**WHAT THIS TASK INVOLVES:** Could you copy every entry exactly, dropping the pictures?

[Screenshot grounding data]
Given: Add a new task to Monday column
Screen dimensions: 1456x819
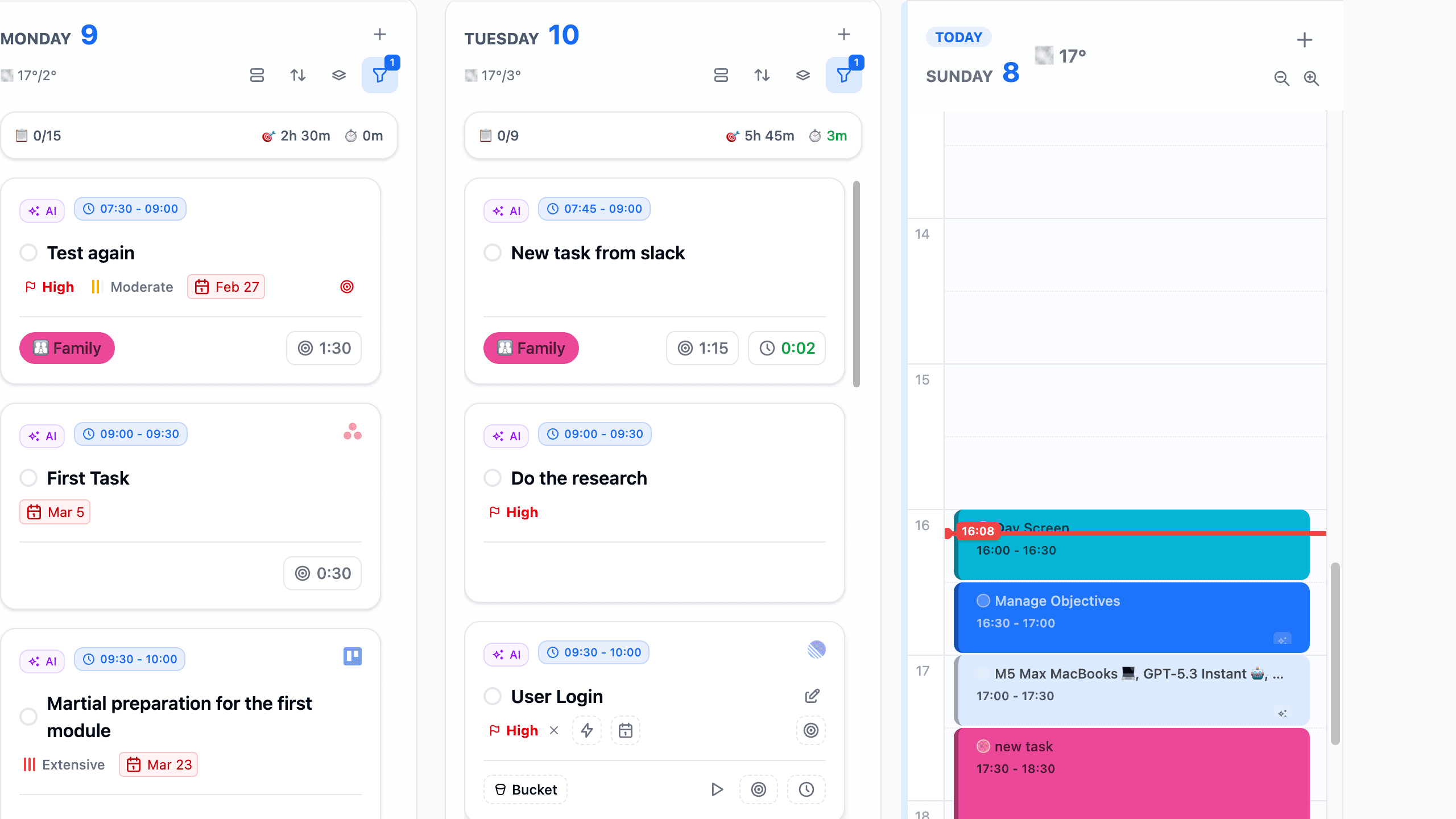Looking at the screenshot, I should click(x=379, y=34).
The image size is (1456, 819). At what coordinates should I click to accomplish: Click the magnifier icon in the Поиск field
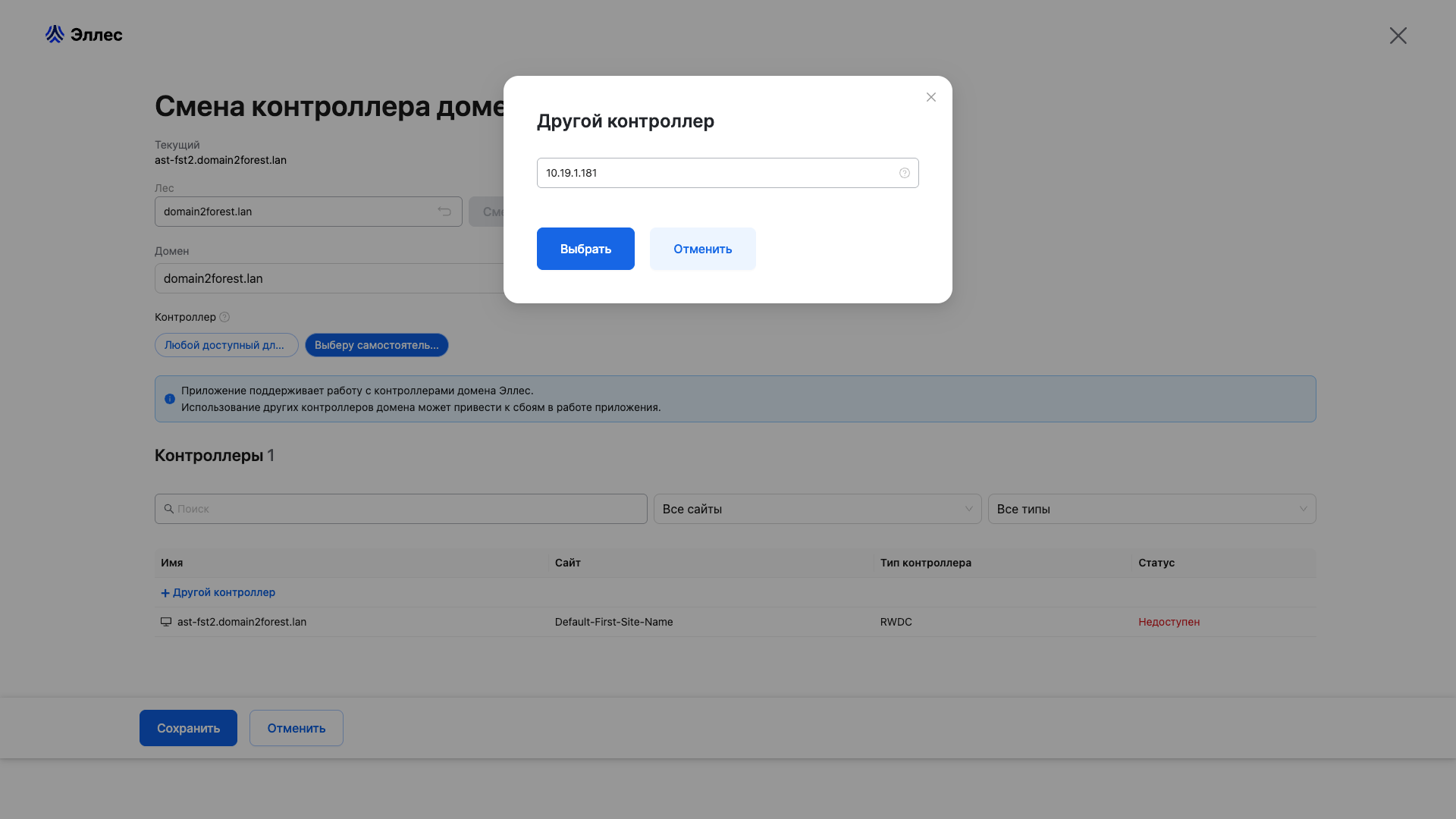point(168,509)

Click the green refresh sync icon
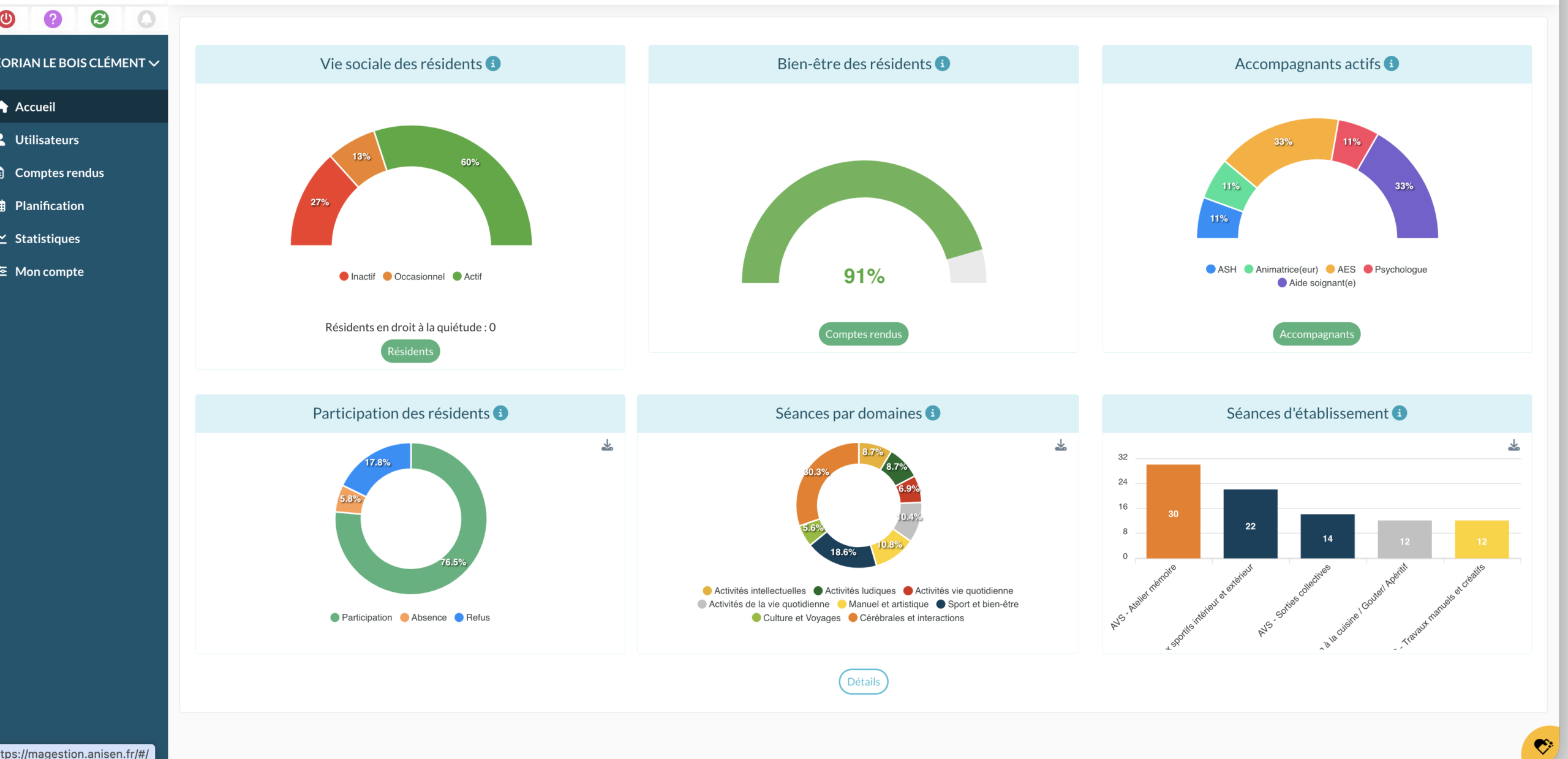coord(100,19)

**SOLVED PROBLEM:**
Given: Add a new task to Monday column
Screen dimensions: 1456x819
Looking at the screenshot, I should click(x=379, y=34).
The image size is (1456, 819). At what coordinates should I click to accomplish: Click the magnifier icon in the Поиск field
point(168,509)

Click the green refresh sync icon
coord(100,19)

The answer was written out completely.